The scratching was not Brisco after all. It was the squirrel. Inside the gutter pipe. The wily little rodent had run up in there to escape. I heard him scratch his way to the top and then proceed back down again as he must have quickly realized there was no other way out since there is a screen at the top.
And there the three members of the Squirrel Patrol sat waiting for him, anticipating what was quite possibly about to turn into the most exciting moment in each of their little four-legged lives. I wanted to warn the squirrel to turn back, turn back now! But I don't speak Squirrel and plus, he was inside the drainpipe and all so I just sat there hanging out of the window in my bra (thank the good Lord there are no neighbors on the backside of the house), feeling like I was about to witness the Road Runner run his final race against Wile E. Coyote.
Y'all. I realize you maybe just had to be there but I'm telling you, it was intense.

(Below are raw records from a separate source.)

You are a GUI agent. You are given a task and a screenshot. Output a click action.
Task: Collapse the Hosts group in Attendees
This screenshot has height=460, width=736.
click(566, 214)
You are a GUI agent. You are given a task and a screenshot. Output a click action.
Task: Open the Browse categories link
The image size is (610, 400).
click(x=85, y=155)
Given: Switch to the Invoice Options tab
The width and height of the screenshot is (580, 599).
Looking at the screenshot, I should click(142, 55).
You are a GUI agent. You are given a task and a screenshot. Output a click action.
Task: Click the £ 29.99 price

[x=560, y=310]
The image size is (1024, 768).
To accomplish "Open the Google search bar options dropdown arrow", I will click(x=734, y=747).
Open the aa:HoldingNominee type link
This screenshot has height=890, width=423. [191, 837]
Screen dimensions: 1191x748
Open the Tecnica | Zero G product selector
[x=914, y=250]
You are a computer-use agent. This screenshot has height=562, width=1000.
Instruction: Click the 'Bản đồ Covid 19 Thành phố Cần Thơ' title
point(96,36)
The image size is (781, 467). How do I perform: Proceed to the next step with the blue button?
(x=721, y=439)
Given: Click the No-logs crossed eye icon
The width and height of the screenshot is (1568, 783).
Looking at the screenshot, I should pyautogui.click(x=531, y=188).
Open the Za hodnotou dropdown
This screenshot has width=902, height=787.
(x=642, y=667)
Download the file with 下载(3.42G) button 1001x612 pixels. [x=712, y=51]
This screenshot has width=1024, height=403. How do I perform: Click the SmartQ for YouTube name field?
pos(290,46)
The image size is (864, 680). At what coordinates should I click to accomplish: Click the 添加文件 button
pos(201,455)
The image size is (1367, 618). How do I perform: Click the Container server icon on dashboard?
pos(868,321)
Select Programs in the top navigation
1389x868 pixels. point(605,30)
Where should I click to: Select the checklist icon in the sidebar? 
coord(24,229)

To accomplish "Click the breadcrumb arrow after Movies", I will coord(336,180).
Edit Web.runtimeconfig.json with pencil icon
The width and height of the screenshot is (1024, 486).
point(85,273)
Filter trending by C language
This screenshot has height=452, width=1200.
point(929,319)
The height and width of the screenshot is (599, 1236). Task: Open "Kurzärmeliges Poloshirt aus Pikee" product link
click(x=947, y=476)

But I didn't need to worry because that skillful squirrel came out of that gutter pipe so fast not a one of them seemed to even have time to process what was happening until he was over their heads, on the ground and coming up the side of the house...
"Ohhhh CRAP! HE'S COMING MY WAY! HE'S HEADED RIGHT FOR ME! HE'S GONNA JUMP ON MY FACE! HE'S COMING IN THE HOUSE!! EEEEEE!!!"
Never have I moved more quickly or swiftly in my life, of this I am sure.
And by the time I got that window down the squirrel had magically vanished, leaving the Squirrel Patrol whining in disbelief, Captain Darling beside himself with disappointment, and me laughing hysterically as I suddenly heard the words to that old Ray Stevens song begin to play in my head...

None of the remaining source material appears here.